Cooperation is one of the hallmarks of being human. We are extremely social compared to other species. On a regular basis, we all enter into helping others in small but important ways, whether it be letting someone out in traffic or giving a tip for good service.
We do this without any guarantee of payback. Donations are made at a small personal cost but with a bigger benefit to the recipient. This form of cooperation, or donation to others, is called indirect reciprocity and helps human society to thrive.
Group-based behaviour in humans originally evolved to overcome the threat of larger predators. This has led to us having a sophisticated brain with social abilities, which is disproportionately larger in size than those of other species. The social brain hypothesis captures this idea: it proposes that the large human brain is a consequence of humans evolving in complex social groups where cooperation is a distinctive component.
Indirect reciprocity is important because we see donations happening in society despite the threat of “free riders”. These are participants who readily receive but don’t donate. This idea presents a complex interdisciplinary puzzle: what are the conditions in nature that promote donation over free-riding?
Economists, biologists, mathematicians, sociologists, psychologists and others have all contributed to examining donation behaviour. Investigation is challenging, however, because it involves observing evolution, but computer science can make an important contribution.

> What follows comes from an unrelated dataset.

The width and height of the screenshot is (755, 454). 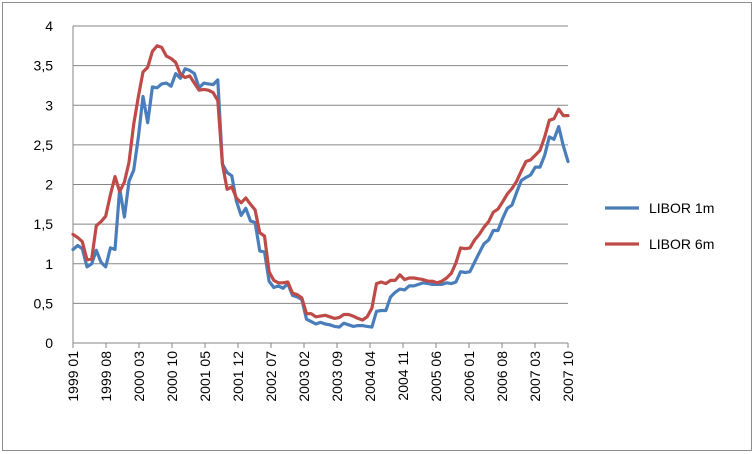 I want to click on y-tick-label: 0, so click(x=49, y=343).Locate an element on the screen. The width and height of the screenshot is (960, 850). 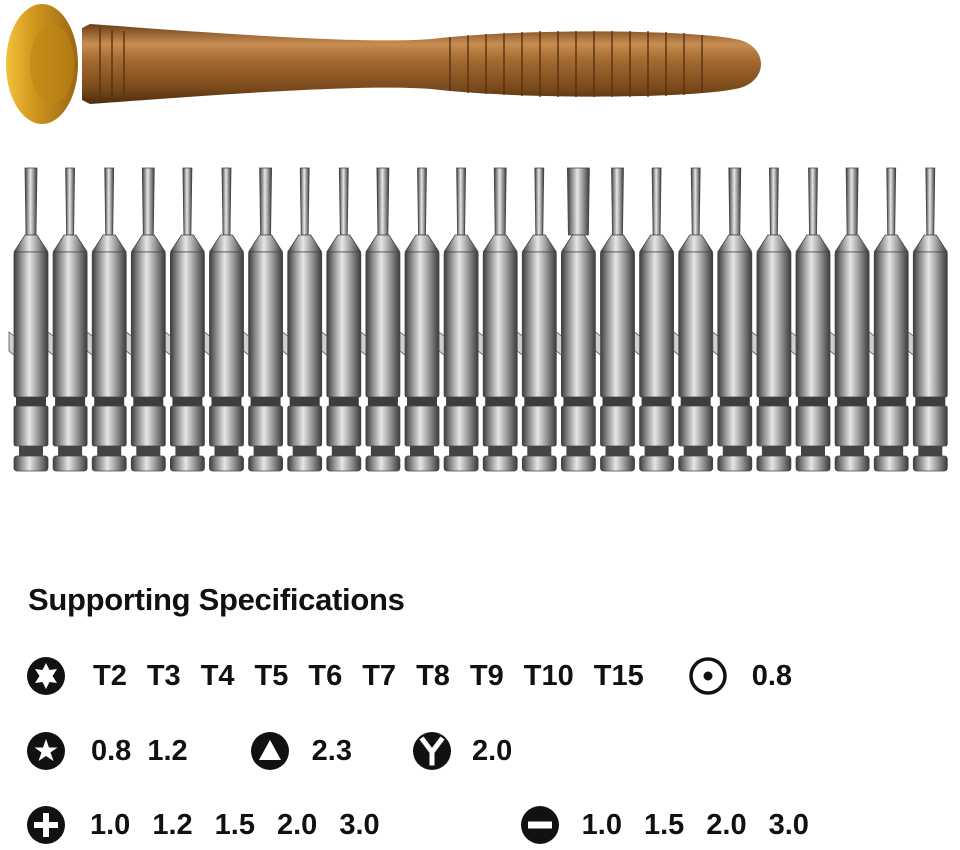
pentalobe-icon is located at coordinates (46, 751).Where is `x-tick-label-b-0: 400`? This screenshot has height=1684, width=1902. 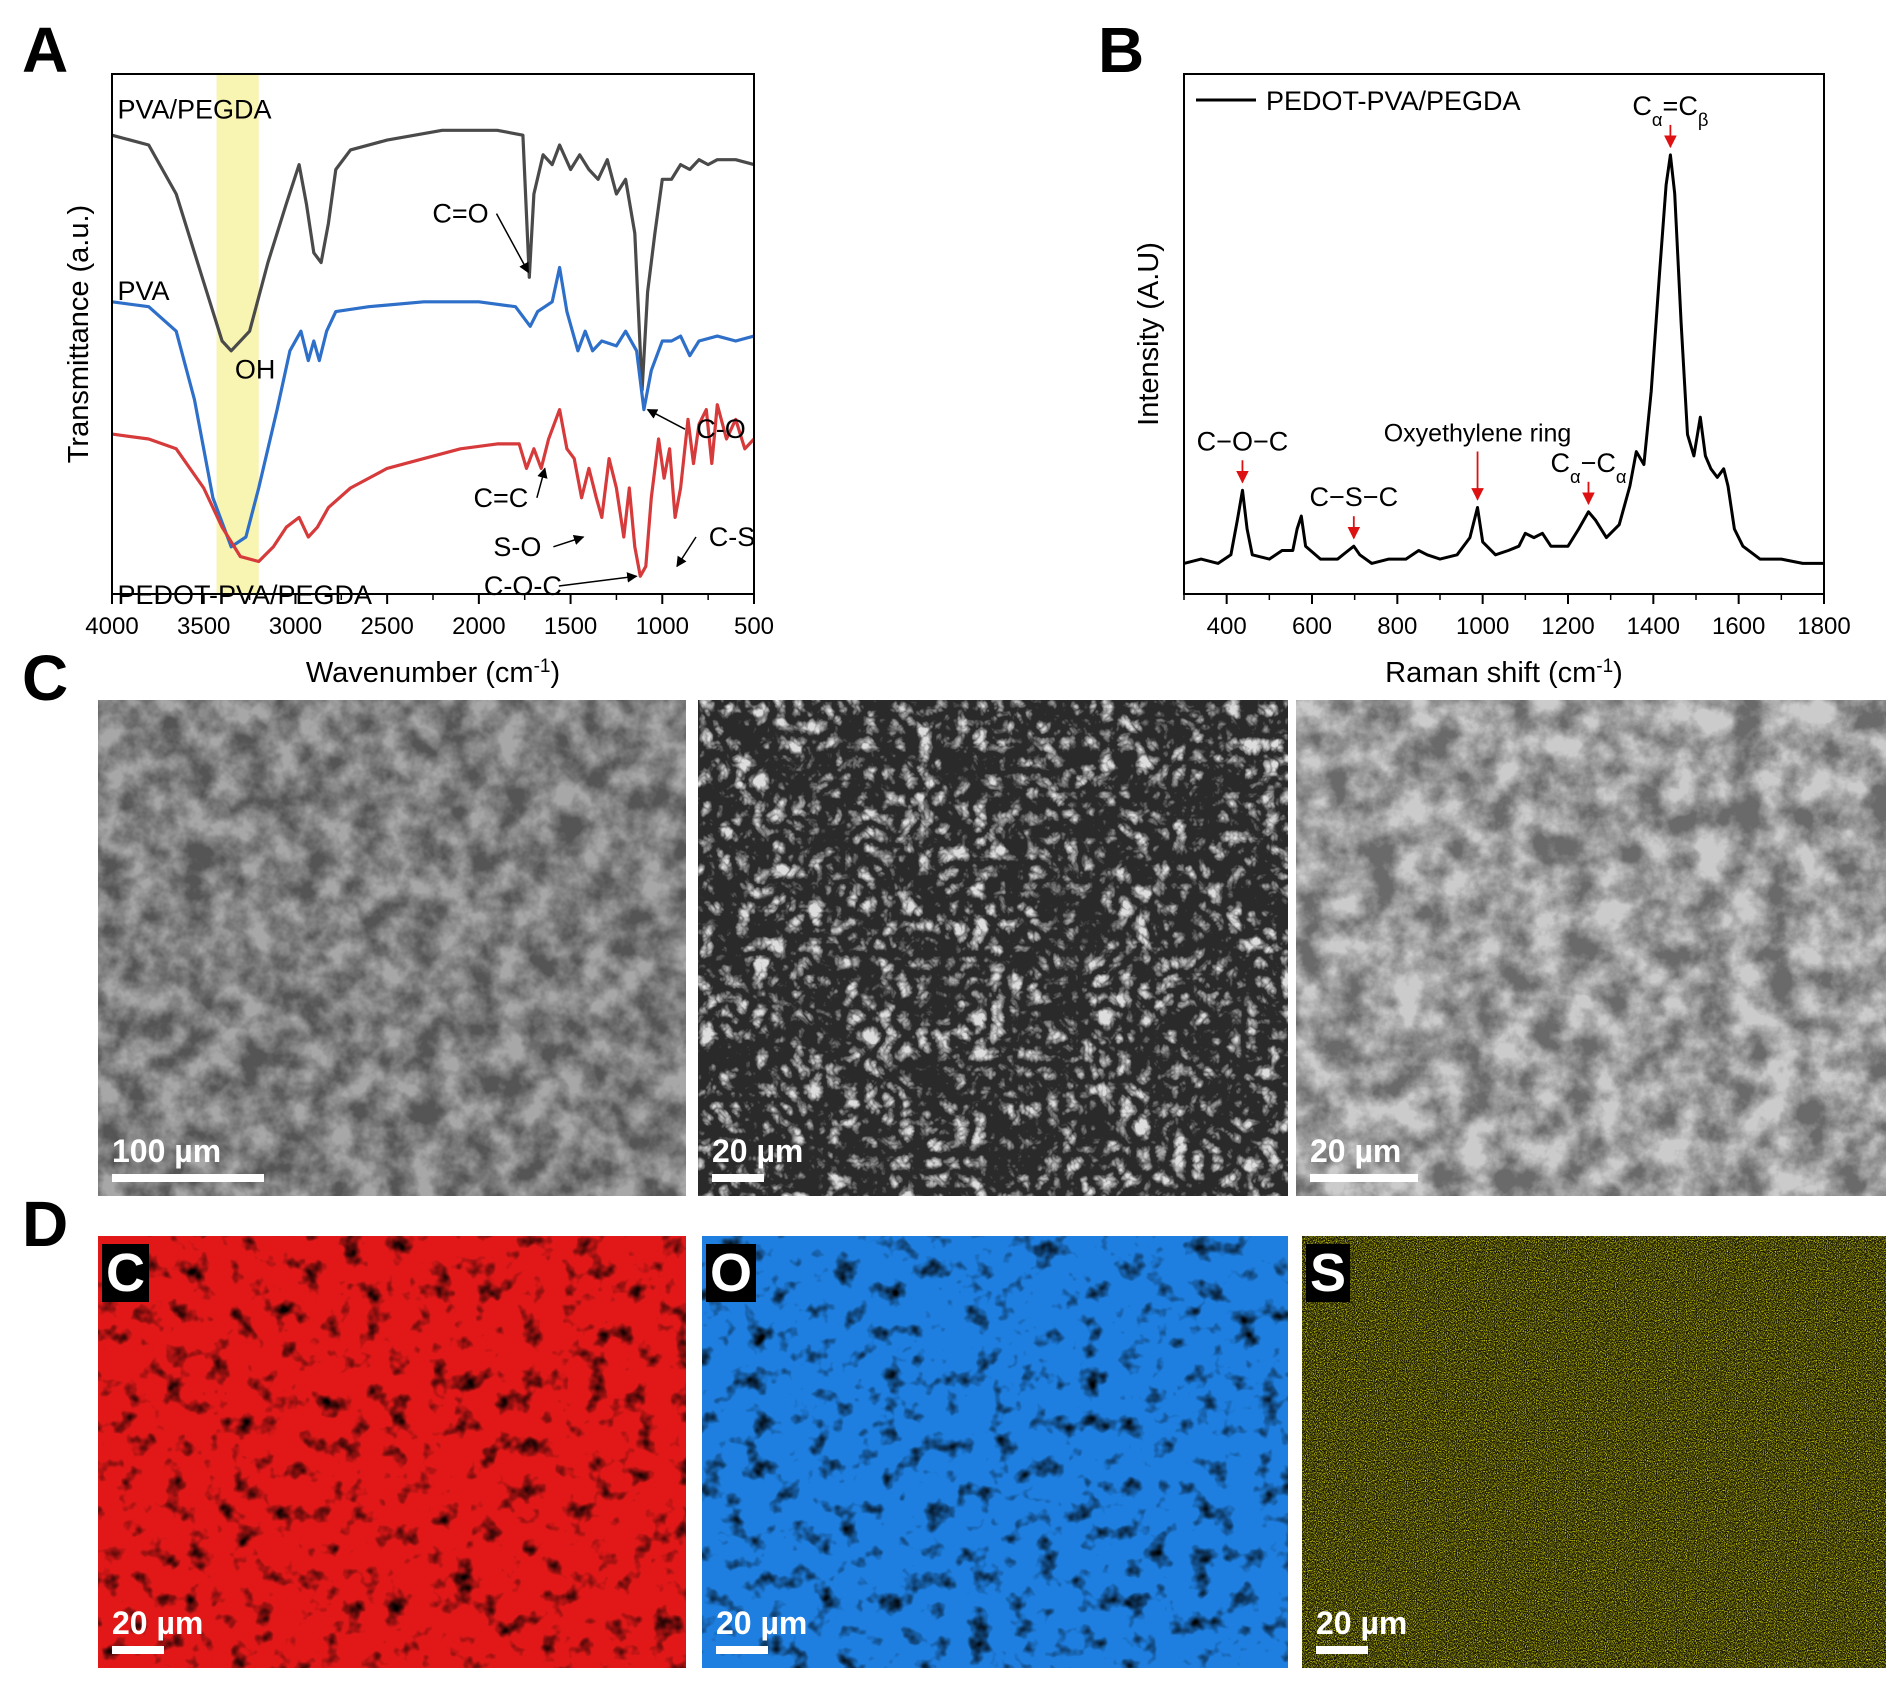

Using software, we can simulate simplified groups of humans in which individuals choose to help each other with different donation strategies. This allows us to study the evolution of donation behaviour by creating subsequent generations of the simplified group. Evolution can be observed by allowing the more successful donation strategies to have a greater chance of existing in the next generation of the group.
In modern times, cooperation is becoming increasingly important for engineering and technology. Many intelligent and autonomous devices, like driverless cars, drones and smartphones, are emerging and as these “robots” become more sophisticated we will need to address cooperative decision making for when they come into contact with other devices or humans.

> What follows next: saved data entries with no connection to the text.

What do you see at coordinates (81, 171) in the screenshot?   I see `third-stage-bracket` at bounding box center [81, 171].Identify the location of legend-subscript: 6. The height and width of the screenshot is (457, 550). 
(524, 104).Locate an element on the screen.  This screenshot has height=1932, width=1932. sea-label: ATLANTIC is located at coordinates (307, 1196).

How should these devices choose to help each other? How can exploitation by free-riders be prevented? By crossing the boundaries of traditional academic disciplines, our findings can provide helpful new insights for emerging technologies. This can allow the development of intelligence which can help autonomous technology decide how generous to be in any given situation.
To understand how cooperation may evolve in social groups, we ran hundreds of thousands of computer-simulated “donation games” between randomly paired virtual players. The first player in each pair made a decision on whether or not to donate to the other player. This was based on how they judged their reputation. If the player chose to donate, they incurred a cost and the receiver gained a benefit. Each player’s reputation was then updated in light of their action, and another game was initiated. This allowed us to observe which social comparison decisions yield a better payoff.
Social comparison is another key feature of human behaviour that we sought to include. From evolving in groups, we have become adept at comparing ourselves with others and this is highly relevant for making informed donation decisions. This is a considerable cognitive challenge when social groups are large, so sizing up others in this way could have helped to promote the evolution of larger human brains.
The particular donation behaviour we used in our research was based on players making self comparisons of reputation. This leads to a small number of possible outcomes, for example, relative to myself, your reputation could be considered either broadly similar, higher, or lower. The major element of thinking comes from estimating someone’s reputation in a meaningful way.
Our results showed that evolution favours the strategy to donate to those who are at least as reputable as oneself. We call this “aspirational homophily”. This involves two main elements: first, being generous maintains a high reputation; second, not donating to lower reputation players helps to prevent free-riders.
It is important to remember that our results are from a simplified model: the donation decisions involved no exceptions that may occur in real life, and economic resources are assumed to drive behaviour rather than emotional or cultural factors. Nevertheless, such simplification allows us to gain useful clarity.
Most importantly, the social brain hypothesis is supported by our findings: the large human brain is a consequence of humans evolving in complex social groups where cooperation is a distinctive component. Understanding this through computing opens up a new line of thought for the development of sophisticated social intelligence for autonomous systems.